Materials and methods

Test guideline
Qualifier:
no guideline available
GLP compliance:
not specified
Limit test:
yes

Test material

Constituent 1
Chemical structure
Reference substance name:
Potassium iodate
EC Number:
231-831-9
EC Name:
Potassium iodate
Cas Number:
7758-05-6
Molecular formula:
HIO3.K
IUPAC Name:
potassium iodate

Test animals

Species:
mouse
Strain:
Swiss
Sex:
male/female

Administration / exposure

Route of administration:
intraperitoneal
Vehicle:
unchanged (no vehicle)
Doses:
140 mg kg-1
Control animals:
not specified

Results and discussion

Effect levels
Sex:
male/female
Dose descriptor:
LD50
Effect level:
140 mg/kg bw
Based on:
test mat.
Remarks on result:
other: other details not available

Applicant's summary and conclusion

Conclusions:
LD50 mouse (i.p) : 140 mg/kg bw
Executive summary:

Abstract

Single-dose, acute toxicity experiments, carried out with white Swiss mice, using potassium and sodium iodates and the corresponding iodides, led to the following conclusions:

Administered in sufficient quantities, the iodates cause intoxication and death. In some instances, death is attributed to renal damage with retention of non-protein nitrogen. Hemolytic effects are evidenced by hemoglobinuria and, histologically, by hemoglobin casts and hemosiderin deposits in the kidneys.

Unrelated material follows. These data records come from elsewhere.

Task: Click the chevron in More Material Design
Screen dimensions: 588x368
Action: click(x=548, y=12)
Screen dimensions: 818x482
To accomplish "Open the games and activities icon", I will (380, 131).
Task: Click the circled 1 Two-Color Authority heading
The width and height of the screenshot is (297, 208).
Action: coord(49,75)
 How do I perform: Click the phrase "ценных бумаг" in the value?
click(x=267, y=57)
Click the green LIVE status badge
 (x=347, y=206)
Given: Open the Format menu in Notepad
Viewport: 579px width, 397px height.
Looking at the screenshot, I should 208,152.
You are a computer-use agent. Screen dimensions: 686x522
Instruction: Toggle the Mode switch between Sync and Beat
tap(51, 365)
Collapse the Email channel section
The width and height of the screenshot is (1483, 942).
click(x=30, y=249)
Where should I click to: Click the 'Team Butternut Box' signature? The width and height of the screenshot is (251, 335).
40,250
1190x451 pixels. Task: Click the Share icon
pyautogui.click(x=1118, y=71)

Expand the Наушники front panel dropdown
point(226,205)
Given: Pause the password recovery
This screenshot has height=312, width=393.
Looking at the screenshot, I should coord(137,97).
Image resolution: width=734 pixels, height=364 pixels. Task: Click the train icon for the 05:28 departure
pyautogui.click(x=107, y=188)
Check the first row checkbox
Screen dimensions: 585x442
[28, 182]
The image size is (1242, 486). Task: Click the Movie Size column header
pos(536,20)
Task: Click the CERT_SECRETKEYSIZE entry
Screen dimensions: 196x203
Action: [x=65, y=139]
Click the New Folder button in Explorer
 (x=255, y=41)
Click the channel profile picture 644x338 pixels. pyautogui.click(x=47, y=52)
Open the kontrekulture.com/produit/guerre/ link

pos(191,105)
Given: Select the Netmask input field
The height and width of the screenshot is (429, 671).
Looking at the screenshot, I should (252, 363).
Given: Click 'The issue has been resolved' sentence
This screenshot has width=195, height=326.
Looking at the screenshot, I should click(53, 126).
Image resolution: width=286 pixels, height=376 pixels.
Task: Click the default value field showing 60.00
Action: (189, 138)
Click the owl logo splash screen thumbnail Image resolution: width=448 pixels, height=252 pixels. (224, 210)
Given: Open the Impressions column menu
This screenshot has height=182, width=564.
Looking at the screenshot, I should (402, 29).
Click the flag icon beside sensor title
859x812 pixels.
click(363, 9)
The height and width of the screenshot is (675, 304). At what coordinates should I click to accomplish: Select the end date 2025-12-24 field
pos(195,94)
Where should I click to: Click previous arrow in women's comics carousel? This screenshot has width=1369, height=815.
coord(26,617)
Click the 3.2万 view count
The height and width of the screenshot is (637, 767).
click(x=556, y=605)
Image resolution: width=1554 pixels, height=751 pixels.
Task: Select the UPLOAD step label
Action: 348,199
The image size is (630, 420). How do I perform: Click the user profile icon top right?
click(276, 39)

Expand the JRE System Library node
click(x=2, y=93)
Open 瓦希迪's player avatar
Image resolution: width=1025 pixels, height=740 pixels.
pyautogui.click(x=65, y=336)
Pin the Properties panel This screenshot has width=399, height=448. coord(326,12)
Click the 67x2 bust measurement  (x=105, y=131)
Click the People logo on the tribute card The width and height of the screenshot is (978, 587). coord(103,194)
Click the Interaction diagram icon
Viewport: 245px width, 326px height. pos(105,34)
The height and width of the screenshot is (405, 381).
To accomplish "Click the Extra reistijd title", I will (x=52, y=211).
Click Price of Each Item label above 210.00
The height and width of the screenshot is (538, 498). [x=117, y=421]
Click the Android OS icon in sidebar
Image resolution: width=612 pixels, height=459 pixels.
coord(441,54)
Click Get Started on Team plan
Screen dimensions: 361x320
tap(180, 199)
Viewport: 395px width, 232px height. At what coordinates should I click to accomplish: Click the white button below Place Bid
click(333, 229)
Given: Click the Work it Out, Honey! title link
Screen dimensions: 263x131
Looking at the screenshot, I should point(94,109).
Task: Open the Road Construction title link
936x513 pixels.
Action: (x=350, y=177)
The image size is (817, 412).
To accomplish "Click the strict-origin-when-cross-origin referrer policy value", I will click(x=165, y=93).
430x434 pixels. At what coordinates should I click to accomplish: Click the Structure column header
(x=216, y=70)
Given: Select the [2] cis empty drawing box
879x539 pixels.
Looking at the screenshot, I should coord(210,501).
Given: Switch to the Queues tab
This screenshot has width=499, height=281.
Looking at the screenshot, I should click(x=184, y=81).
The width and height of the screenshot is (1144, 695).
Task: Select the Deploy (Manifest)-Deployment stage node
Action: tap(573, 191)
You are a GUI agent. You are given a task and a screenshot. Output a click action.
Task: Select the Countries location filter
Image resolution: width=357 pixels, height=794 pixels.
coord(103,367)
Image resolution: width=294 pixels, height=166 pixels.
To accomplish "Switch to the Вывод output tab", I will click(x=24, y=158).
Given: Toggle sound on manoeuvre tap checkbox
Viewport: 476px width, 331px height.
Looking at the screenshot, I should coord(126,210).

Fatty visceral changes, non-specific in nature, appear within 24 hours after ingestion of iodates or iodides. Similar changes occur in fasted animals.

Oral administration of iodates, at levels of 140 to 500 mgm./kgm., often increase the pH of the gastric contents. This is frequently accompanie by degenerative changes in the parietal cells. The damage is transient, as evidenced by restoration to normal in histological appearance of the gastric mucosa and in the pH values after 24 hours. Intraperitoneal and intravenous injections of iodates have little effect on the gastric pH.

The toxicity of potassium iodate varies greatly with the route of administration; the oral LD50for mice fasted on sawdust overnight is six times that of the intraperitoneal LD50. Potassium iodate and sodium iodate have nearly identical oral toxicities and similar intraperitoneal toxicities; the oral toxicity of the potassium compound is nearly the same for heavy and light mice and for both sexes, and is not increased in weanling animals.

Similarly, the relative toxicities of iodates and iodides depend on route of administration and on previous treatment of the mice.